Hobbes non capisce niente, di uomini, di animali, tantomeno di bestie. Lui dice: “Homo Homini lupus”, lo ripete a ritmo di rap: “l’uomo è lupo tra i lupi” Dice che l’uomo per natura è un lupo cattivo, crudele, bestiale, inaffidabile, un essere egoista che pensa solo per sé. Mi permetto di confutare tale tesi di cattivismo nostrano.

Innanzitutto non è detto che un animale sia per forza bestiale. A dir la verità nessun animale raggiunge il grado di bestialità di cui è capace l’uomo. Lo vediamo tutti i giorni al TG. 
Gli animali sono tanti, ognuno ha il suo carattere. Ci sono animali domestici e selvaggi, docili o aggressivi, affettuosi o ruggenti, mansueti o feroci, mosci o arrapati.
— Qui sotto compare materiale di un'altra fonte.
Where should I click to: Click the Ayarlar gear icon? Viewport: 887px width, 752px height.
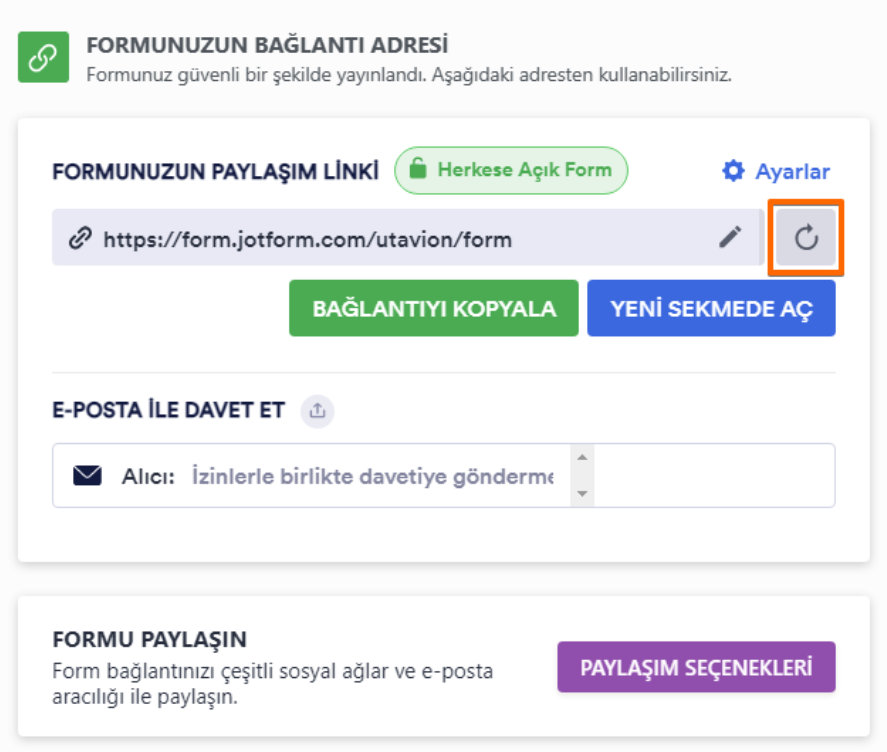point(733,171)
 Anche gli uomini sono diversi: c’è l’uomo lupo, l’uomo orso, la donna giraffa, l’uomo gatto, la donna cerva, l’uomo ragno, la donna gallina tanto per entrare nei luoghi comuni.
“Homo homini lupus”, ma non capisce niente di lupi. Conosce solo il lupo cattivo di Cappuccetto Rosso, non intende Lupo Alberto, Zanna bianca, Wile il Coyote, il richiamo della foresta. Lui non balla coi lupi, ha solo paura del lupo.

Allora ha bisogno di qualcuno che lo protegga, ma deve essere molto più forte e crudele di lui in modo che tutti devono ubbidirgli. Ecco: Hobbes desidera un mostro biblico, un Leviatano che mantenga l’ordine contro il caos. Non gli importa dove ci può condurre, l’essenziale è che sia un uomo forte. Tant’è!
Hobbes è un prodotto della paura, è pauroso, pavido, codardo, fifone, un cacasotto, persino capace di rinunciare ad ogni libertà pur di sottomettersi ad un sovrano che gli garantisca una falsa sicurezza. Un capo tribale che gli procuri un capro espiatorio a cui addossare la sua paura, da distruggere.

Penso che Hobbes rasenti la malattia mentale. Non sono un esperto, ma credo che soffra di un disturbo Ossessivo-Compulsivo, caratterizzato da pensieri intrusivi, ricorrenti e immagini mentali che gli procurano una profonda incertezza alimentando ancor più la sua paura. 
Allora per sentirsi cerca un capo-popolo. Ho il fondato timore che sia una patologia contagiosa, in questi nostri tempi di fancazzismo liquido forse è proprio una pandemia da momento che l’hobbismo cattivista coinvolge quasi metà della popolazione.